— START OF Selected passage —

Sorry to hear you are struggling with the Catbike Neil.

Check out Auntie Helen's Blog about here new Ice Trike *HERE*

I actually borrowed Helen's hubbies Ice Trike for 3 months.
Loved riding it, bloody great fun. But for someone living in SE London, not very practical with all the traffic we have here.


----------



## Ashtrayhead (29 Oct 2011)

Judging by the prices they fetch on e-bay I'd have thought that £850 was reasonable! 

There's a Catrike speed on e-bay at the moment, ending tonight (Saturday), that I'm keeping an eye on. There's a 'buy it now' option for £1250!


----------



## plantfit (29 Oct 2011)

Anything from the ICE factory is great quality, spares readily available and the ICE service is second to none, £850 is about half price of when it was 

new, the "T" riding position is more upright than the "Q" so should be helpful with the back problem

good luck with the purchase

Roger


----------



## lukesdad (29 Oct 2011)

— END OF Selected passage —
— START OF Supplied material —

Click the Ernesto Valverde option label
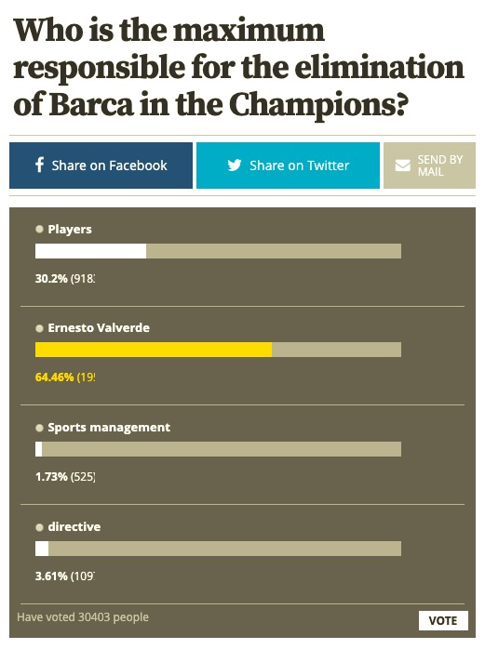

— END OF Supplied material —

Stated task A -
In the trike thread, what "buy it now" price does the Catrike speed on e-bay carry?
Stated task B -
Copy everything in the trike thread from "Sorry to hear" down to "for 3 months.", word for word.
Rely only on the trike thread, not on the listing.

Exercise response A -
£1250.

Exercise response B -
Sorry to hear you are struggling with the Catbike Neil.

Check out Auntie Helen's Blog about here new Ice Trike *HERE*

I actually borrowed Helen's hubbies Ice Trike for 3 months.